Due to the fast-paced nature of pandemics, an eventual containment would spur a hasty recovery as consumer spending lurches upward and businesses fill the gaps in their supply chains
Jesse Snyder, National Post
OTTAWA — The Canadian economy could be headed for a sharp rebound by the end of the year or even earlier, economists say, despite a recent crash in stock markets that have generated apocalyptic fears around the globe.
The rapid spread of COVID-19 triggered a catastrophic selloff in recent weeks that has, by some measures, cut even deeper than the 2008 financial crisis, including the worst oil price shock seen in decades.
Economists say it is highly uncertain when markets might return to normal. But due to the fast-paced nature of pandemics, an eventual containment would spur a hasty recovery as consumer spending lurches upward and businesses fill the gaps in their supply chains.
“The virus itself, and how it’s evolving, is almost by definition a temporary shock that’s going to be reversed,” said Jean-François Perrault, chief economist at Scotiabank.
The comeback could begin as early as this summer, depending on whether governments can effectively contain the outbreak, economists say, while cautioning that a timeframe is especially hard to predict given the limited understanding of COVID-19.
Such a rebound would ease the significant political pressure now facing Prime Minister Justin Trudeau, who is being called upon to act fast as virus worries become elevated. The Liberal government has for years aggressively sought to take credit for any positive economic indicators in Canada, and the recent downturn has severely restricted one of its key talking points as it prepares to table its 2020 budget.

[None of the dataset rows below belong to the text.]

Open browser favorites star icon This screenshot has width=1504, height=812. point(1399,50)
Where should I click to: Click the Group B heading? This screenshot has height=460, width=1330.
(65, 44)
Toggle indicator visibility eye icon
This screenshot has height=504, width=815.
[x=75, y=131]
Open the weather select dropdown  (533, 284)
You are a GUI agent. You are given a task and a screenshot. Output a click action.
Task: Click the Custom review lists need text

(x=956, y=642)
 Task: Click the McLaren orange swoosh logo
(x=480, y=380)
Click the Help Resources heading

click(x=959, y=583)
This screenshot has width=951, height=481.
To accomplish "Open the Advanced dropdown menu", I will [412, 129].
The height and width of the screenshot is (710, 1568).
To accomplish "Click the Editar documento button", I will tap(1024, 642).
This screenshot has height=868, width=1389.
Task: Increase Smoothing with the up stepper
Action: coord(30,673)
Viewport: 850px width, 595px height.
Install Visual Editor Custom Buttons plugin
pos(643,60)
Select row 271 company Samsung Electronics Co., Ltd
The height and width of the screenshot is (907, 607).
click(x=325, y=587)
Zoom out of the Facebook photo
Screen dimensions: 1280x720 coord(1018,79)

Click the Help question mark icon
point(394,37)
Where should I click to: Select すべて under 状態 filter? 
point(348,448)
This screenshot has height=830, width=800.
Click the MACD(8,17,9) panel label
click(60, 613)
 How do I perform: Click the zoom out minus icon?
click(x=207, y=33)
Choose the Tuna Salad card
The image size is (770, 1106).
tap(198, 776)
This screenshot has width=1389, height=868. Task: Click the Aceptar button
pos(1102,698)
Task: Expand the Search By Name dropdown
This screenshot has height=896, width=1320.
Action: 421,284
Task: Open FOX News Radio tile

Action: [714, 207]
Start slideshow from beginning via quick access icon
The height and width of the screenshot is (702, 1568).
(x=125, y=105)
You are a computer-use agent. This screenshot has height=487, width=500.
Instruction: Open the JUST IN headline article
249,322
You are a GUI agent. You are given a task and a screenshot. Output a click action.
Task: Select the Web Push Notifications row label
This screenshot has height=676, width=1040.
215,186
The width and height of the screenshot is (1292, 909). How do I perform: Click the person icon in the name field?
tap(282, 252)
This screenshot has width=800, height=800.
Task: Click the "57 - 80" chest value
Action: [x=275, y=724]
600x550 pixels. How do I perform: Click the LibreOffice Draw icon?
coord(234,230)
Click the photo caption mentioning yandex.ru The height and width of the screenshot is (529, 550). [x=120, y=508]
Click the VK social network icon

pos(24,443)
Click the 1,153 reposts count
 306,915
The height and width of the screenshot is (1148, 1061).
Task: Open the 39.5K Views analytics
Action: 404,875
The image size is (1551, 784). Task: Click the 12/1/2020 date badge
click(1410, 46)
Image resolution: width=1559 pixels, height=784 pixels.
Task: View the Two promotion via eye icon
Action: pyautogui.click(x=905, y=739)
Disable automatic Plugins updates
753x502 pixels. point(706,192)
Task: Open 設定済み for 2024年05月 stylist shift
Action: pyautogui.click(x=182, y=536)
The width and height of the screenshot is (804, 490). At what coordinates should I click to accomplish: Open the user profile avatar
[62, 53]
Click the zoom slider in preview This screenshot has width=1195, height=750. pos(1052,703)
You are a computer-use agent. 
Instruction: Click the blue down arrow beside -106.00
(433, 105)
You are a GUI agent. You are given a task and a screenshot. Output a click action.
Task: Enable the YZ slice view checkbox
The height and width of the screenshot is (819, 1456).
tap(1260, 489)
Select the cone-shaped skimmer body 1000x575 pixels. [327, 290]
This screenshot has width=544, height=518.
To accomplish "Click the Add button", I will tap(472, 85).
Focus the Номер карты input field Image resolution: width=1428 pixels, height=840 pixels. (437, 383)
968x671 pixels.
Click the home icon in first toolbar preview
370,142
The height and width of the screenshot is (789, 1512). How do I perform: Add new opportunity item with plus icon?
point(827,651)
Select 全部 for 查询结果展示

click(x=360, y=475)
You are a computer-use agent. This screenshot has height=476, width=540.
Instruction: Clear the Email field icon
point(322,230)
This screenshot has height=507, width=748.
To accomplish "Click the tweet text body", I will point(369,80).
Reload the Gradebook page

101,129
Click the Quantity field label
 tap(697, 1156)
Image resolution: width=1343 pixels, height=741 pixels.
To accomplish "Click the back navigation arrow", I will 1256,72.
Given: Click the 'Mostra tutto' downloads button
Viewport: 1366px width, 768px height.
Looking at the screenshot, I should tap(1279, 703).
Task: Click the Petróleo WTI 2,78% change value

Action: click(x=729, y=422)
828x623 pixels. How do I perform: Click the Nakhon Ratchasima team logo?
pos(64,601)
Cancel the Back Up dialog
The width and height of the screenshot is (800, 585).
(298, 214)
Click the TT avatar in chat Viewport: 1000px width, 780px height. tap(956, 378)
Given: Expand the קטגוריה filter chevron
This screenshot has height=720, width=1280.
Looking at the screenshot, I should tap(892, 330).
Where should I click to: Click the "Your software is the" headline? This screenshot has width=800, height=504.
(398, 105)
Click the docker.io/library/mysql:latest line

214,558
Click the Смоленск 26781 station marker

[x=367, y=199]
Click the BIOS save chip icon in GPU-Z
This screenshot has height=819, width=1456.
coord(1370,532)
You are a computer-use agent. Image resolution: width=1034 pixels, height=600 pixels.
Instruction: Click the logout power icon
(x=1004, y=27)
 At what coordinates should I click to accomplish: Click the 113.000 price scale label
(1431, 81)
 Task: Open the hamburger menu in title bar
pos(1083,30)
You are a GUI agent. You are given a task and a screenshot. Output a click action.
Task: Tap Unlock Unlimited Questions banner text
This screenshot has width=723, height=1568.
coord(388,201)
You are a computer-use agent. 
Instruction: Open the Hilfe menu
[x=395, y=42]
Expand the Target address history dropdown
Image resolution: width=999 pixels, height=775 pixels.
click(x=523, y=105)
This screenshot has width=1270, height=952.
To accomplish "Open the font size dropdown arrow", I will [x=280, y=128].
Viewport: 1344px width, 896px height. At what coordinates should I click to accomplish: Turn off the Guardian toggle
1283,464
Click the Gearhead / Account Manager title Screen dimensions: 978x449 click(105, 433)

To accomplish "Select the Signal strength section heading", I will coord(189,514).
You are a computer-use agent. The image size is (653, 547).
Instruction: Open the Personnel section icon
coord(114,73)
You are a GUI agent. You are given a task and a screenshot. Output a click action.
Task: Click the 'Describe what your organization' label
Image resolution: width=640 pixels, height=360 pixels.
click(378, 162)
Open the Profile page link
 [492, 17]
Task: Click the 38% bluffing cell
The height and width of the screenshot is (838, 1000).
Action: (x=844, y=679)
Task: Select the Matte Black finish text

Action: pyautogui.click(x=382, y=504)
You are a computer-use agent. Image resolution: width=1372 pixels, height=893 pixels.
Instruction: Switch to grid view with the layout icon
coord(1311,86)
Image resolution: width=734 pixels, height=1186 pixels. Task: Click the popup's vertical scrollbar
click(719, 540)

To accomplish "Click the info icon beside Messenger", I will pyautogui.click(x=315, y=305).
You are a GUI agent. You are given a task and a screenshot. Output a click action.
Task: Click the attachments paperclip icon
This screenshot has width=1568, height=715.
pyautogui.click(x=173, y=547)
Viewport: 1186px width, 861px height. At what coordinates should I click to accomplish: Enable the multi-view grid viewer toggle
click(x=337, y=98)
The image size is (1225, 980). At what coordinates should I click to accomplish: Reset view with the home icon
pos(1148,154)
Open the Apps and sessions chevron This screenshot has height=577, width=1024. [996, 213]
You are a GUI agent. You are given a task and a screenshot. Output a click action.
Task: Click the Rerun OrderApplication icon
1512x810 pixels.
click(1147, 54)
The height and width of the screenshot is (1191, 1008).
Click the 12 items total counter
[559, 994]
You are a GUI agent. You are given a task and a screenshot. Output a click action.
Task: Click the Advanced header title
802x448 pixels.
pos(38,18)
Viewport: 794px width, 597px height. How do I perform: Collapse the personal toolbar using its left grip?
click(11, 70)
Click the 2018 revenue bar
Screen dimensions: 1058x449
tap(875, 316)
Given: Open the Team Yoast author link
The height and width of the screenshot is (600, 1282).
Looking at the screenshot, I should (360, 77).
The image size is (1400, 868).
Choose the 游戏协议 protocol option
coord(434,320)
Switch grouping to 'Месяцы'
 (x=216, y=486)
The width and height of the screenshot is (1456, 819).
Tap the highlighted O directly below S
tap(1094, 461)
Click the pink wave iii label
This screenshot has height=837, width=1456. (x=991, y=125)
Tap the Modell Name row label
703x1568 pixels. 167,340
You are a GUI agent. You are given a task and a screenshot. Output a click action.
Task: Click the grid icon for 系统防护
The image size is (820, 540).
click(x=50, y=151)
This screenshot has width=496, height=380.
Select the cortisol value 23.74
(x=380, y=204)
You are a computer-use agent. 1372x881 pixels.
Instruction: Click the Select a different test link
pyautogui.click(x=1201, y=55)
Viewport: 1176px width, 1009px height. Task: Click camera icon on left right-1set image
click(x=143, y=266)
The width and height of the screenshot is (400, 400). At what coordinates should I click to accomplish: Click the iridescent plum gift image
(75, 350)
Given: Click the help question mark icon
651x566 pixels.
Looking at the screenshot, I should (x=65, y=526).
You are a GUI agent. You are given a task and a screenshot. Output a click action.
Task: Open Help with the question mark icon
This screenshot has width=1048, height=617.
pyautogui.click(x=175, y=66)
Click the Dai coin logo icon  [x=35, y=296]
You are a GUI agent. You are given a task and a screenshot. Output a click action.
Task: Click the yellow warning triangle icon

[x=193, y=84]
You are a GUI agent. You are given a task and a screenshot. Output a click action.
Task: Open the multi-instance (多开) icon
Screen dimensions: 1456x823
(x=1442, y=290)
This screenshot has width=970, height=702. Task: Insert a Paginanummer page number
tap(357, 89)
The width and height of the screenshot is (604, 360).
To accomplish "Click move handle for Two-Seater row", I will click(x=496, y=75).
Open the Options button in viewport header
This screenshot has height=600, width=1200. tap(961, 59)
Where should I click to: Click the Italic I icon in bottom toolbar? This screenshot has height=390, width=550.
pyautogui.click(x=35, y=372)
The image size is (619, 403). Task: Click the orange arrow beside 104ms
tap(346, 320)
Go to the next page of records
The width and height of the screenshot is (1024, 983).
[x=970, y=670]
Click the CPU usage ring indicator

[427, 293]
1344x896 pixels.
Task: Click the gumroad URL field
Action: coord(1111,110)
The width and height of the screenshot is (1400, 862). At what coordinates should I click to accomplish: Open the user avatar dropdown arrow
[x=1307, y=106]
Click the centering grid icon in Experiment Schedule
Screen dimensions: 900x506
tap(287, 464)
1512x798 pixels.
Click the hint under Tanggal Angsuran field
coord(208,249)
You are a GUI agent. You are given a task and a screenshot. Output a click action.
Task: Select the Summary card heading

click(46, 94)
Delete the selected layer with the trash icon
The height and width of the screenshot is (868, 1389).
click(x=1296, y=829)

Fiscal measures expected to be announced soon by Finance Minister Bill Morneau will also help lift the economy out of a potential short-term recession, economists say. Morneau has already announced $10-billion in credit to small businesses to make up for lost cash flows. A surprise interest rate cut by the Bank of Canada on Friday, down to 0.75 per cent, will also fuel plenty of low-cost debt spending that will quickly spread through the economy.
“Once we go back to normal, all that stimulus is going to lead to some pretty strong growth,” Perrault said.
Still, economists caution Canada is likely headed for deep recession in the near term. And a failure to quickly contain the virus could add to the current turmoil, making it increasingly difficult for the global economy to limp back to health.
The Canadian economy is widely expected to grow at an average rate between 1.6 per cent and 1.8 per cent over the next five years. In the second quarter, by comparison, Bank of Montreal analysts see that number falling to a staggering negative six per cent. By the third quarter, they forecast that number to climb back to 4.5 per cent growth, or a roughly ten per cent swing.
“We could see some pretty extreme economic numbers in the coming months,” said Doug Porter, chief economist at BMO.
Porter said market fears are entirely justified, given the sheer precipitousness of the recent market crash. But like others, he sees recent market panic subsiding within a relatively short period.
“It’s almost like we’ve taken the 2008 situation and accelerated it to within a one-month timeframe,” he said.
“But I do think there is some tendency, when there are so many waves of tough headlines in such a short period, to lose sight of what’s just over top of the hill.”
All that stimulus is going to lead to some pretty strong growth
Brian DePratto, director of economics at Toronto Dominion Bank, estimates that total fiscal spending measures by the federal government could be around one per cent of GDP, or roughly $24 billion. Such spending is likely to offer a significant bridge for small companies and taxpayers as they wait for the spread of the virus to slow.
“You’ve got a whole lot of juice waiting to bring things back up to speed,” DePratto said.
However, that sharp return is not likely to be extended to the oil patch, where recoveries tend to take much longer to materialize. Canadian oil producers have been navigating low oil prices since 2014, which have been exacerbated by a lack of new pipeline capacity that has pummelled prices for Canadian crude.
“What we’ve learned in the past is the lingering impact on the Canadian oil sector, and investment there, could be quite long lived,” he said. “We were not even really recovered from the last shock at the point where this one came.”
New spending measures would add significant new sums to the federal deficit, which was already expected to come in at $26.6 billion this year, higher than an earlier estimate of $19.8 billion. But economists say Ottawa’s net debt as a percentage of GDP, currently around 30 per cent, remains among the lowest in developed countries, and at low interest rates is of minimal risk to federal coffers.